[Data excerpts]
━━━━━━━━
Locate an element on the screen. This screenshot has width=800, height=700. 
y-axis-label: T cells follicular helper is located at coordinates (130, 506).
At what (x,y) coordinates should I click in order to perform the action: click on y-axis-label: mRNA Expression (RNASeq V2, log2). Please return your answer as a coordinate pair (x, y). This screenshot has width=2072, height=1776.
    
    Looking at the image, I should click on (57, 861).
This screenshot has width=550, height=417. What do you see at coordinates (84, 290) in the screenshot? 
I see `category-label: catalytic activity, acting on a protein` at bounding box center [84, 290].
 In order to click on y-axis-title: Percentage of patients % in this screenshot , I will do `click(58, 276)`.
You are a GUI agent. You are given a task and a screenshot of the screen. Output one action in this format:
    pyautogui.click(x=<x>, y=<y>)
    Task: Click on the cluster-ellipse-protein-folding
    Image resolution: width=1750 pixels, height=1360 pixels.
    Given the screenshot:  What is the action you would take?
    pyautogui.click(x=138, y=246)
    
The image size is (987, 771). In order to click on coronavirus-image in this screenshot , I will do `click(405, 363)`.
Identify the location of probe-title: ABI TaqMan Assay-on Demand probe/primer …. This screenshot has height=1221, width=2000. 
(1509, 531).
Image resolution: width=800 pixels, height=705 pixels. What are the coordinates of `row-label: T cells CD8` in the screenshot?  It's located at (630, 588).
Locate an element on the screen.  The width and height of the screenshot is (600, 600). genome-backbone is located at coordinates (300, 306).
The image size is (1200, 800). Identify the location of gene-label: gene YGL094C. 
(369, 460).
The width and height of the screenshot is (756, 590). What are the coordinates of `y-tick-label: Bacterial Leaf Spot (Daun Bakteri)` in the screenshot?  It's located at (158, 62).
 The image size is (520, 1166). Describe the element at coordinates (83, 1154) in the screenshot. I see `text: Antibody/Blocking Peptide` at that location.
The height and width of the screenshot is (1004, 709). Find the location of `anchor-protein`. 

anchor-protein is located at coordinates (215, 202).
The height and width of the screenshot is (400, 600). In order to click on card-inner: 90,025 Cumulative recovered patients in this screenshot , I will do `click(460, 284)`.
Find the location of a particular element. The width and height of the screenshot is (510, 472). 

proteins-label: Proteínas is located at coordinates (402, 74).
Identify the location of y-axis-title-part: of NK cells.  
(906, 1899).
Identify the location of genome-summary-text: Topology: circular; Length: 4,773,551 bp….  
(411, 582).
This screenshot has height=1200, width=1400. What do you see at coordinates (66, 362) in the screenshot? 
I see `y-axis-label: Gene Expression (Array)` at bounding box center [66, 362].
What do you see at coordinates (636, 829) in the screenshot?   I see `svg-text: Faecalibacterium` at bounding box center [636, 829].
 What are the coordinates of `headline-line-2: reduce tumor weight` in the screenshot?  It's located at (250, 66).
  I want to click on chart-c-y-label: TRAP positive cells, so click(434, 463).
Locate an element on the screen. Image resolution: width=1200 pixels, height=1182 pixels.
━━━━━━━━
__Required action__
Which lines above run from the one containing "Image resolution: width=1750" down to the one containing "The image size is (987, 771)."? Repeat exactly those, both ends included, and nothing else.

__Answer to this exercise__
    Image resolution: width=1750 pixels, height=1360 pixels.
    Given the screenshot:  What is the action you would take?
    pyautogui.click(x=138, y=246)
    
The image size is (987, 771). In order to click on coronavirus-image in this screenshot , I will do `click(405, 363)`.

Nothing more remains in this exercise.